━━ RECORDS FOR THIS TASK ━━

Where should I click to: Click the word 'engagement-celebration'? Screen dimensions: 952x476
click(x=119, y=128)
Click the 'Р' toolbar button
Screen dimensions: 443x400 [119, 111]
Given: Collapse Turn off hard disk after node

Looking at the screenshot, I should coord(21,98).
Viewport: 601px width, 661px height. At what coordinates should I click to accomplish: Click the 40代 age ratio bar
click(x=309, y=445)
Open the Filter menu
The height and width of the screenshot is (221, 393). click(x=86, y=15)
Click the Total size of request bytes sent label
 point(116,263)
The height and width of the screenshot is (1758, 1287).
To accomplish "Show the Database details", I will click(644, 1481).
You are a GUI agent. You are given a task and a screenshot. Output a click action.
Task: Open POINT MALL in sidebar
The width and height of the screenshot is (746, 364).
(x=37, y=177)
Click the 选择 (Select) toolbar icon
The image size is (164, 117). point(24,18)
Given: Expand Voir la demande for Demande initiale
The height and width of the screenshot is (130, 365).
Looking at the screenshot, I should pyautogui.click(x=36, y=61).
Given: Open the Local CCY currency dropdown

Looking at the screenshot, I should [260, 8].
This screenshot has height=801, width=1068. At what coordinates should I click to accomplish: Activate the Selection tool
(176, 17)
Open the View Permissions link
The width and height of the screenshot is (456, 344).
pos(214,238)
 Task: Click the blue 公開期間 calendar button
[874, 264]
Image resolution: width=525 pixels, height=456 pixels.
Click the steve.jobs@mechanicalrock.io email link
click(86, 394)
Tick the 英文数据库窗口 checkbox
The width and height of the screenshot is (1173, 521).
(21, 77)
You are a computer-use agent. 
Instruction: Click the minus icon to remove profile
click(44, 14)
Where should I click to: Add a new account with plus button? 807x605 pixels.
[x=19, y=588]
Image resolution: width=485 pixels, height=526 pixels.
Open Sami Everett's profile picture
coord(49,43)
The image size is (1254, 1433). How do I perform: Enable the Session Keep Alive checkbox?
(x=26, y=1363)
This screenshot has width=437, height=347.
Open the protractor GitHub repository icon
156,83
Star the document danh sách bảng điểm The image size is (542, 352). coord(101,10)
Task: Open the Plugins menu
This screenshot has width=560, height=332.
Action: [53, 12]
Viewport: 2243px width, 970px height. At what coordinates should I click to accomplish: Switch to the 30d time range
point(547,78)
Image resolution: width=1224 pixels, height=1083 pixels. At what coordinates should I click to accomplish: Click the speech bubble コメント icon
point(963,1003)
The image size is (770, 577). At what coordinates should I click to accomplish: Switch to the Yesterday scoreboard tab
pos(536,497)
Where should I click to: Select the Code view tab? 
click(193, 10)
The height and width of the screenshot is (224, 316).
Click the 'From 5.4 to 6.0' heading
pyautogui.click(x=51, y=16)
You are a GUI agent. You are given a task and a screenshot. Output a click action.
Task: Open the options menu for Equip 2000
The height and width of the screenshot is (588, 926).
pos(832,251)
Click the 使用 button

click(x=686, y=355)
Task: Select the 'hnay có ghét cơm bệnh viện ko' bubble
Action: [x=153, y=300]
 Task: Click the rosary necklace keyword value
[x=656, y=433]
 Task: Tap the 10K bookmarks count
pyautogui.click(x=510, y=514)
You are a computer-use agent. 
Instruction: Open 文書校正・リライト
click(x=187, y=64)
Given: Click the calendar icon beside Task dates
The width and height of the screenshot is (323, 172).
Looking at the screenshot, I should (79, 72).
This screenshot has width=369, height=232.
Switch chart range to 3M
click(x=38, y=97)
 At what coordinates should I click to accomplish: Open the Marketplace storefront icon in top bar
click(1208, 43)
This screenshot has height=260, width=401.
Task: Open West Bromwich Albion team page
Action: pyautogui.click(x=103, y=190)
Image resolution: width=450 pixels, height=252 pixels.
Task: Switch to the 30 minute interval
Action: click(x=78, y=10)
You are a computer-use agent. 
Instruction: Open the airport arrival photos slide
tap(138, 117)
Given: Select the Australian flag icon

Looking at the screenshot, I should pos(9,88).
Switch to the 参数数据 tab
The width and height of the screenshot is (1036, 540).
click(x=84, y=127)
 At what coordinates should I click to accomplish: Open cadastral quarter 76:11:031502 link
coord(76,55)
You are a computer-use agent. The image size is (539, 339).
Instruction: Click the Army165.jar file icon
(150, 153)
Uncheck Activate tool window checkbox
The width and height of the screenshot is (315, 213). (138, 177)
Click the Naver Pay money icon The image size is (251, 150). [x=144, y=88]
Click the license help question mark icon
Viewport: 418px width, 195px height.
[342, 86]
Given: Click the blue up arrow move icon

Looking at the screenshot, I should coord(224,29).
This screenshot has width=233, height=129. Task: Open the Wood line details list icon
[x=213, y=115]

━━━

> **EXERCISE**:
Copy out each record exactly as given, omitting none.

> **YOUR SOLUTION**:
Where should I click to: Click the word 'engagement-celebration'? Screen dimensions: 952x476
click(x=119, y=128)
Click the 'Р' toolbar button
Screen dimensions: 443x400 [119, 111]
Given: Collapse Turn off hard disk after node

Looking at the screenshot, I should coord(21,98).
Viewport: 601px width, 661px height. At what coordinates should I click to accomplish: Click the 40代 age ratio bar
click(x=309, y=445)
Open the Filter menu
The height and width of the screenshot is (221, 393). click(x=86, y=15)
Click the Total size of request bytes sent label
 point(116,263)
The height and width of the screenshot is (1758, 1287).
To accomplish "Show the Database details", I will click(644, 1481).
You are a GUI agent. You are given a task and a screenshot. Output a click action.
Task: Open POINT MALL in sidebar
The width and height of the screenshot is (746, 364).
(x=37, y=177)
Click the 选择 (Select) toolbar icon
The image size is (164, 117). point(24,18)
Given: Expand Voir la demande for Demande initiale
The height and width of the screenshot is (130, 365).
Looking at the screenshot, I should pyautogui.click(x=36, y=61).
Given: Open the Local CCY currency dropdown

Looking at the screenshot, I should [260, 8].
This screenshot has height=801, width=1068. At what coordinates should I click to accomplish: Activate the Selection tool
(176, 17)
Open the View Permissions link
The width and height of the screenshot is (456, 344).
pos(214,238)
 Task: Click the blue 公開期間 calendar button
[874, 264]
Image resolution: width=525 pixels, height=456 pixels.
Click the steve.jobs@mechanicalrock.io email link
click(86, 394)
Tick the 英文数据库窗口 checkbox
The width and height of the screenshot is (1173, 521).
(21, 77)
You are a computer-use agent. 
Instruction: Click the minus icon to remove profile
click(44, 14)
Where should I click to: Add a new account with plus button? 807x605 pixels.
[x=19, y=588]
Image resolution: width=485 pixels, height=526 pixels.
Open Sami Everett's profile picture
coord(49,43)
The image size is (1254, 1433). How do I perform: Enable the Session Keep Alive checkbox?
(x=26, y=1363)
This screenshot has width=437, height=347.
Open the protractor GitHub repository icon
156,83
Star the document danh sách bảng điểm The image size is (542, 352). coord(101,10)
Task: Open the Plugins menu
This screenshot has width=560, height=332.
Action: [53, 12]
Viewport: 2243px width, 970px height. At what coordinates should I click to accomplish: Switch to the 30d time range
point(547,78)
Image resolution: width=1224 pixels, height=1083 pixels. At what coordinates should I click to accomplish: Click the speech bubble コメント icon
point(963,1003)
The image size is (770, 577). At what coordinates should I click to accomplish: Switch to the Yesterday scoreboard tab
pos(536,497)
Where should I click to: Select the Code view tab? 
click(193, 10)
The height and width of the screenshot is (224, 316).
Click the 'From 5.4 to 6.0' heading
pyautogui.click(x=51, y=16)
You are a GUI agent. You are given a task and a screenshot. Output a click action.
Task: Open the options menu for Equip 2000
The height and width of the screenshot is (588, 926).
pos(832,251)
Click the 使用 button

click(x=686, y=355)
Task: Select the 'hnay có ghét cơm bệnh viện ko' bubble
Action: [x=153, y=300]
 Task: Click the rosary necklace keyword value
[x=656, y=433]
 Task: Tap the 10K bookmarks count
pyautogui.click(x=510, y=514)
You are a computer-use agent. 
Instruction: Open 文書校正・リライト
click(x=187, y=64)
Given: Click the calendar icon beside Task dates
The width and height of the screenshot is (323, 172).
Looking at the screenshot, I should (79, 72).
This screenshot has width=369, height=232.
Switch chart range to 3M
click(x=38, y=97)
 At what coordinates should I click to accomplish: Open the Marketplace storefront icon in top bar
click(1208, 43)
This screenshot has height=260, width=401.
Task: Open West Bromwich Albion team page
Action: pyautogui.click(x=103, y=190)
Image resolution: width=450 pixels, height=252 pixels.
Task: Switch to the 30 minute interval
Action: click(x=78, y=10)
You are a computer-use agent. 
Instruction: Open the airport arrival photos slide
tap(138, 117)
Given: Select the Australian flag icon

Looking at the screenshot, I should pos(9,88).
Switch to the 参数数据 tab
The width and height of the screenshot is (1036, 540).
click(x=84, y=127)
 At what coordinates should I click to accomplish: Open cadastral quarter 76:11:031502 link
coord(76,55)
You are a computer-use agent. The image size is (539, 339).
Instruction: Click the Army165.jar file icon
(150, 153)
Uncheck Activate tool window checkbox
The width and height of the screenshot is (315, 213). (138, 177)
Click the Naver Pay money icon The image size is (251, 150). [x=144, y=88]
Click the license help question mark icon
Viewport: 418px width, 195px height.
[342, 86]
Given: Click the blue up arrow move icon

Looking at the screenshot, I should coord(224,29).
This screenshot has width=233, height=129. Task: Open the Wood line details list icon
[x=213, y=115]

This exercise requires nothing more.